• [Task to carry out] Return everything from the line containing "Given: Click #picoftheday" down to the line containing "Pin the Diagram", copied exactly and including both of those lines.

#####

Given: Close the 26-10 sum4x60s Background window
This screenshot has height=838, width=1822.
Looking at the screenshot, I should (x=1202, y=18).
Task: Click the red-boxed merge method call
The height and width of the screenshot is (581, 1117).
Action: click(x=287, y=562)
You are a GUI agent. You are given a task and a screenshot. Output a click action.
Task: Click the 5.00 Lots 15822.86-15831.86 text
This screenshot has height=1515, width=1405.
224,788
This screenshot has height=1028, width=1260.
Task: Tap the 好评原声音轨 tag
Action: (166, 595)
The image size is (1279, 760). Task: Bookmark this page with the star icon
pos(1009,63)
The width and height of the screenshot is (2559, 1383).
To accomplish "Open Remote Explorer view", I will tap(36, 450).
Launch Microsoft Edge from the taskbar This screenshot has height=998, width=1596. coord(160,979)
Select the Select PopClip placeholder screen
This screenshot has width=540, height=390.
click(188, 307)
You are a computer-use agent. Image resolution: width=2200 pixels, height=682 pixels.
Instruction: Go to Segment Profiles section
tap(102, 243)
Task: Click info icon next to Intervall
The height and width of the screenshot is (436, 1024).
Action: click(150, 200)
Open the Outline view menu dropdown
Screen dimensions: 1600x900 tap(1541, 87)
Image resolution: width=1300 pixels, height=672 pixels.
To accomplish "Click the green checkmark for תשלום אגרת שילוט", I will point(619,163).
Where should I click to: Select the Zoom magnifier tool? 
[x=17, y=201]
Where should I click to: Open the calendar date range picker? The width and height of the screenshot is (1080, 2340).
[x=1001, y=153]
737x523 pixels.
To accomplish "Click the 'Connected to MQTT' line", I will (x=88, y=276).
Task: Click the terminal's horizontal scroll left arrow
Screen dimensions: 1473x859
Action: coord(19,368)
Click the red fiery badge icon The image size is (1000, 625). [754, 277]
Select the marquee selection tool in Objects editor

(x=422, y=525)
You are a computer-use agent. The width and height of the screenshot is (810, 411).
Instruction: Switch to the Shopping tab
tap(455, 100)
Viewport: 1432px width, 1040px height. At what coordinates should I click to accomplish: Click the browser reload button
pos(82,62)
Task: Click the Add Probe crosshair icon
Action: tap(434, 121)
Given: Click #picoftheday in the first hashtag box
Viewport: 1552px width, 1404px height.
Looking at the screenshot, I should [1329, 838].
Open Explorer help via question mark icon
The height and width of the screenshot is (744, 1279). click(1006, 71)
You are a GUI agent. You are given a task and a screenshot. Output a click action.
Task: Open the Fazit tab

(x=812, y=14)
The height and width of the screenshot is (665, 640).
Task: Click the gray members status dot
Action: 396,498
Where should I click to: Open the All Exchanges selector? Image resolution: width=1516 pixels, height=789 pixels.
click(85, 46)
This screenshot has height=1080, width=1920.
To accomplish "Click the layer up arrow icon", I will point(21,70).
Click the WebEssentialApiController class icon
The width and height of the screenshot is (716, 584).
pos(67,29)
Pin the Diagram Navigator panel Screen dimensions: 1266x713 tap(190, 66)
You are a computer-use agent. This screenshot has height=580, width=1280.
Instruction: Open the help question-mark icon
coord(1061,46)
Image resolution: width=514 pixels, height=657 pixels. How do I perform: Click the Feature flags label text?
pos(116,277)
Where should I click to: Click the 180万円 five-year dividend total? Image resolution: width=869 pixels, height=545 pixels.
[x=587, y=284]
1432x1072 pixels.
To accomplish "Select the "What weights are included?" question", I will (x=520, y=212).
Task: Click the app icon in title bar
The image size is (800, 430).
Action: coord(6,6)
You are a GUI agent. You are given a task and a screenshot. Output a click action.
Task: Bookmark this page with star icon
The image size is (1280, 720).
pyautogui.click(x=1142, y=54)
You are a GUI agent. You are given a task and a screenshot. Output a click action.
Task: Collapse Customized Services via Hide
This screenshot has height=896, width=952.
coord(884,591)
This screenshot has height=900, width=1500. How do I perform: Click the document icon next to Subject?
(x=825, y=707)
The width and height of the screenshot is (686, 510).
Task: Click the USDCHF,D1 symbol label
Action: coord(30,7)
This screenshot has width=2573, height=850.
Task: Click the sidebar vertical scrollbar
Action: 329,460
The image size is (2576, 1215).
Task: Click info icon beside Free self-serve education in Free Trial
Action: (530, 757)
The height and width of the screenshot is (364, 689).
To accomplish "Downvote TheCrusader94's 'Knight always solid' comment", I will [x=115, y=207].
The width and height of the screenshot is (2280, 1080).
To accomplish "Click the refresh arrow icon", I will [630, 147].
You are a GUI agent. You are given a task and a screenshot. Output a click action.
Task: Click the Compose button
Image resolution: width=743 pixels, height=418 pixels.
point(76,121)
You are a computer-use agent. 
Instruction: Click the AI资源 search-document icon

#####

• [Output]
Given: Click #picoftheday in the first hashtag box
Viewport: 1552px width, 1404px height.
Looking at the screenshot, I should [1329, 838].
Open Explorer help via question mark icon
The height and width of the screenshot is (744, 1279). click(1006, 71)
You are a GUI agent. You are given a task and a screenshot. Output a click action.
Task: Open the Fazit tab

(x=812, y=14)
The height and width of the screenshot is (665, 640).
Task: Click the gray members status dot
Action: 396,498
Where should I click to: Open the All Exchanges selector? Image resolution: width=1516 pixels, height=789 pixels.
click(85, 46)
This screenshot has height=1080, width=1920.
To accomplish "Click the layer up arrow icon", I will point(21,70).
Click the WebEssentialApiController class icon
The width and height of the screenshot is (716, 584).
pos(67,29)
Pin the Diagram Navigator panel Screen dimensions: 1266x713 tap(190, 66)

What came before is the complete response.